**Task data**

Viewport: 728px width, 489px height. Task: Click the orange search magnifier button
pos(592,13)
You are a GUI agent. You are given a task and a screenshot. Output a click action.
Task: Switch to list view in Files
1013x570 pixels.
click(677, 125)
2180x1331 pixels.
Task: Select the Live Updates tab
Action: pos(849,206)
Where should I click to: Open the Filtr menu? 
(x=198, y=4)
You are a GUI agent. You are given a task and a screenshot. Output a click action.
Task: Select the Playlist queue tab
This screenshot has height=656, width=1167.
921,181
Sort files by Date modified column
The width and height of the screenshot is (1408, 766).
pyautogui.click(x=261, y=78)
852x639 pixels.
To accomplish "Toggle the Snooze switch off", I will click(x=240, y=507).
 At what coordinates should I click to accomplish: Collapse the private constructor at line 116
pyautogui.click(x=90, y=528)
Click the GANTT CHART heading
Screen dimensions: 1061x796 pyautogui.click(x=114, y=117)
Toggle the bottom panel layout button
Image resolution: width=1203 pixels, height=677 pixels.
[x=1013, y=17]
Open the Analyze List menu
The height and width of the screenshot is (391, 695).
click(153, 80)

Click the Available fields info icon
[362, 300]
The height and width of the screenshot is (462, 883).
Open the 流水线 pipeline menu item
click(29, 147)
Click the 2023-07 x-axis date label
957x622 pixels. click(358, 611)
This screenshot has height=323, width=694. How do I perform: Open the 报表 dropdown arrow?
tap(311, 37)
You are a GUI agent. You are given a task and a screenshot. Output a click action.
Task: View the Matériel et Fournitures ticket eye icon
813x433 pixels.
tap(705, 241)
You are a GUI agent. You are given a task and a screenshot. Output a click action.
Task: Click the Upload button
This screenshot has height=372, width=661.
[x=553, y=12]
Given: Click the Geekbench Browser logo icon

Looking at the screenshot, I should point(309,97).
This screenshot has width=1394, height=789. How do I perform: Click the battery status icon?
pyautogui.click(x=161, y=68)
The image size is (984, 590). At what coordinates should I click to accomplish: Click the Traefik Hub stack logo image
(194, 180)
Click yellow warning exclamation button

**Problem details**
Every line above must appear again in your reply, exactly as written.

**Response to this task**
Viewport: 728px width, 489px height. Task: Click the orange search magnifier button
pos(592,13)
You are a GUI agent. You are given a task and a screenshot. Output a click action.
Task: Switch to list view in Files
1013x570 pixels.
click(677, 125)
2180x1331 pixels.
Task: Select the Live Updates tab
Action: pos(849,206)
Where should I click to: Open the Filtr menu? 
(x=198, y=4)
You are a GUI agent. You are given a task and a screenshot. Output a click action.
Task: Select the Playlist queue tab
This screenshot has height=656, width=1167.
921,181
Sort files by Date modified column
The width and height of the screenshot is (1408, 766).
pyautogui.click(x=261, y=78)
852x639 pixels.
To accomplish "Toggle the Snooze switch off", I will click(x=240, y=507).
 At what coordinates should I click to accomplish: Collapse the private constructor at line 116
pyautogui.click(x=90, y=528)
Click the GANTT CHART heading
Screen dimensions: 1061x796 pyautogui.click(x=114, y=117)
Toggle the bottom panel layout button
Image resolution: width=1203 pixels, height=677 pixels.
[x=1013, y=17]
Open the Analyze List menu
The height and width of the screenshot is (391, 695).
click(153, 80)

Click the Available fields info icon
[362, 300]
The height and width of the screenshot is (462, 883).
Open the 流水线 pipeline menu item
click(29, 147)
Click the 2023-07 x-axis date label
957x622 pixels. click(358, 611)
This screenshot has height=323, width=694. How do I perform: Open the 报表 dropdown arrow?
tap(311, 37)
You are a GUI agent. You are given a task and a screenshot. Output a click action.
Task: View the Matériel et Fournitures ticket eye icon
813x433 pixels.
tap(705, 241)
You are a GUI agent. You are given a task and a screenshot. Output a click action.
Task: Click the Upload button
This screenshot has height=372, width=661.
[x=553, y=12]
Given: Click the Geekbench Browser logo icon

Looking at the screenshot, I should point(309,97).
This screenshot has width=1394, height=789. How do I perform: Click the battery status icon?
pyautogui.click(x=161, y=68)
The image size is (984, 590). At what coordinates should I click to accomplish: Click the Traefik Hub stack logo image
(194, 180)
Click yellow warning exclamation button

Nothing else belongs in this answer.